**Task details:**
From the line holding "[Email] (147, 2563)" to the final line below, restate each line word for word and add nothing.

_____

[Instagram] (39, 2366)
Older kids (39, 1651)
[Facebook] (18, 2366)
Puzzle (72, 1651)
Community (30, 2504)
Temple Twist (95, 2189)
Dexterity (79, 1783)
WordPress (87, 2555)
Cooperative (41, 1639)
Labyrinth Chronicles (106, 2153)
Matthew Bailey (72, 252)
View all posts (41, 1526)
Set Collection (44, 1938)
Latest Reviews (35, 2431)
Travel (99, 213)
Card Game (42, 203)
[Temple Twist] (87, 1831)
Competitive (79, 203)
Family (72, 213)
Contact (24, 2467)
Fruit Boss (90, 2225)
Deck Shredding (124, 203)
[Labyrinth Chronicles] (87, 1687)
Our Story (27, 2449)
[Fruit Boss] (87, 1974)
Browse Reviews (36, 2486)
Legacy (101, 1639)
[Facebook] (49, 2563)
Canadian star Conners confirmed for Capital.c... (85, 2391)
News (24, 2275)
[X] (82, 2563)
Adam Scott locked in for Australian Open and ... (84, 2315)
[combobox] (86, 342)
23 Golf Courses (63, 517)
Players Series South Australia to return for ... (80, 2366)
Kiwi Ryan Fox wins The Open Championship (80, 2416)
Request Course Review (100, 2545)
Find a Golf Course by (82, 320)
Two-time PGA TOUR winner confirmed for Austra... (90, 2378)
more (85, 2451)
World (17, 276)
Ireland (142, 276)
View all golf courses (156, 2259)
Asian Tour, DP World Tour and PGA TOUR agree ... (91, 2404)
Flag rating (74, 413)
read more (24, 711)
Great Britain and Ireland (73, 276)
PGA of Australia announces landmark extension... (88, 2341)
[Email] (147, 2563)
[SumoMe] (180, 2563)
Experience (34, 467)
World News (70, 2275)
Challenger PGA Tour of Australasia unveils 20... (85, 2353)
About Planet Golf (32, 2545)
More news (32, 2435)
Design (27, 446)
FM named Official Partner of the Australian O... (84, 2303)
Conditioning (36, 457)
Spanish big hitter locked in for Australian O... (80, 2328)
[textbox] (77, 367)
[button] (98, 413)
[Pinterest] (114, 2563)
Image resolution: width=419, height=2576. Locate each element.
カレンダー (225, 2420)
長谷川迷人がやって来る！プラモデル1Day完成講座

_____

**Response box:**
[Email] (147, 2563)
[SumoMe] (180, 2563)
Experience (34, 467)
World News (70, 2275)
Challenger PGA Tour of Australasia unveils 20... (85, 2353)
About Planet Golf (32, 2545)
More news (32, 2435)
Design (27, 446)
FM named Official Partner of the Australian O... (84, 2303)
Conditioning (36, 457)
Spanish big hitter locked in for Australian O... (80, 2328)
[textbox] (77, 367)
[button] (98, 413)
[Pinterest] (114, 2563)
Image resolution: width=419, height=2576. Locate each element.
カレンダー (225, 2420)
長谷川迷人がやって来る！プラモデル1Day完成講座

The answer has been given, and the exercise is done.